As indicated on the site of Mathworks, linear algebra and numerical functions such as fft, (mldivide), eig, svd, and sort are multithreaded in Matlab. Multithreaded computations have been on by default in Matlab since Release 2008a. These functions automatically execute on multiple computational threads in a single Matlab session, allowing them to execute faster on multicore-enabled machines. Additionally, many functions in Image Processing Toolbox are multithreaded.

The maximum number of computational threads used by Matlab is equal to the number of physical cores on the node. Therefore, we recommand that you ensure that your Matlab script only uses the number of cores (ncpus) that you requested in your Slurm script. Matlab maxNumCompThreads(N) function or the -singleCompThread option can be used to set the maximum number of computational threads or limit Matlab to a single computational thread, respectively (see this page for more details).

Note

Not controlling the number of threads used by Matlab so that it matches the number of cpus required in your Slurm script may cause your computation to stop with an error.

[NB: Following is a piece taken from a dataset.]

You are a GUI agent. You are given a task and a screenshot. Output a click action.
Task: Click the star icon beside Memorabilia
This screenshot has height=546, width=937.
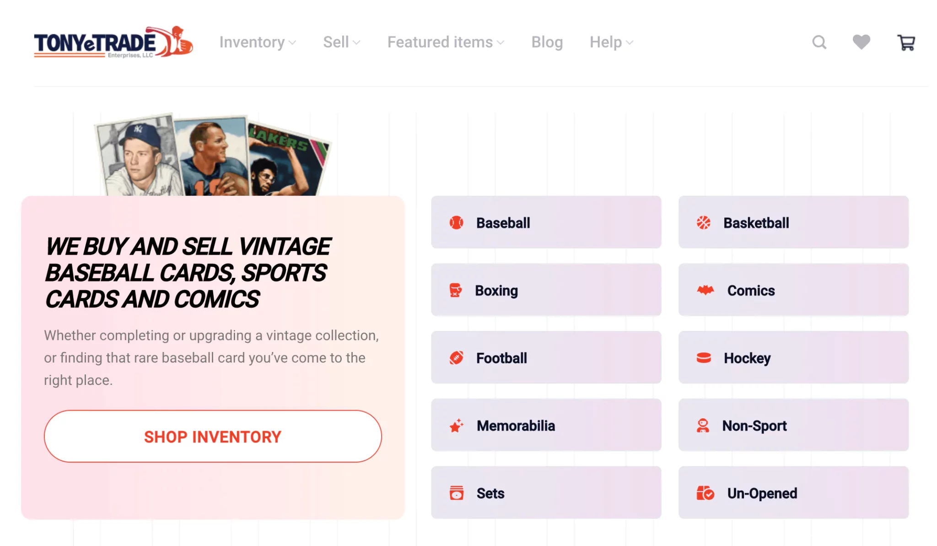[456, 426]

Here is an example of a Matlab script (test.m) running on 2 threads and the corresponding Slurm script:

[username@ruche01 ~]$ cat test.m
LASTN = maxNumCompThreads(2)
a = rand(20000);
tic;rcond(a);toc
#!/bin/bash

#SBATCH --job-name=job-matlab
#SBATCH --output=%x.o%j 
#SBATCH --time=00:20:00 
#SBATCH --nodes=1 
#SBATCH --ntasks=1
#SBATCH --cpus-per-task=2
#SBATCH --partition=cpu_short

# Module load
module purge
module load matlab/R2020a/intel-19.0.3.199

matlab -nodisplay -r test

Abaqus

The current versions of Abaqus on ruche are restricted to LMPS users due to licencing policies. Any user outside of LMPS willing to use Abaqus must contact ruche.support@universite-paris-saclay.fr for more information. Please contact ruche.support@universite-paris-saclay.fr to have a SLURM script example for this software.

Comsol

The current versions of Comsol on ruche are restricted to GEEPS users due to licencing policies. Any user outside of GEEPS willing to use Comsol must contact ruche.support@universite-paris-saclay.fr for more information.

Docker/Singularity

Containers

The usage of container is a common solution to run an application within a separate and customized host system. A container is similar to a virtual machine, but is not built on a complete emulation and is lighter to execute.

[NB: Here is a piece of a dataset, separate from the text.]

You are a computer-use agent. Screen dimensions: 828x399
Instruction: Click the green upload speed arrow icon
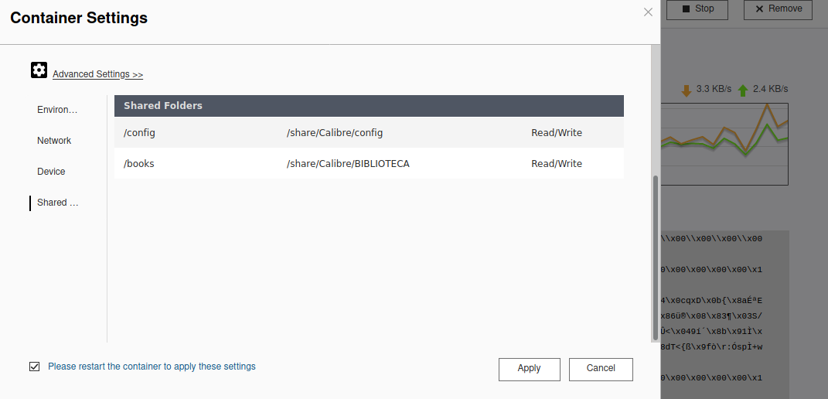point(743,90)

Containers are used to assure the portability of the application between different platforms, since you can run the same container on several docker host. The code that will run in the container will always see the same OS environment, which you can customize to fit the application needs (OS distribution, configuration, packages, libraires, etc.).

Using containers on ruche

The advised solution to run containers on ruche is to use Singularity.

Due to security reasons (required access to superuser rights), Docker cannot be installed on ruche. As an alternative, you can execute docker images with singularity (see https://sylabs.io/guides/3.5/user-guide/singularity_and_docker.html for further details).

Singularity binairies are available with the module singularity/3.5.2/gcc-9.2.0.

[user@ruche01 ~]$ module load singularity/3.5.2/gcc-9.2.0 

Nvidia docker

Nvidia has a collection of preconfigured containers for common GPU usages such as deep learning frameworks or nvidia supported libraries. Nvidia Docker is a common solution to assure the compatibility of a deep learning code running on several environments (personnal workstation and HPC cluster, for instance).

https://ngc.nvidia.com/catalog/containers/

Warning

Since the Nvidia driver within the container will call the Nvidia driver of the OS, you must take care of the compatibility of the two drivers. Current Nvidia driver version on ruche is specified in section "Cluster Overview" of the documentation.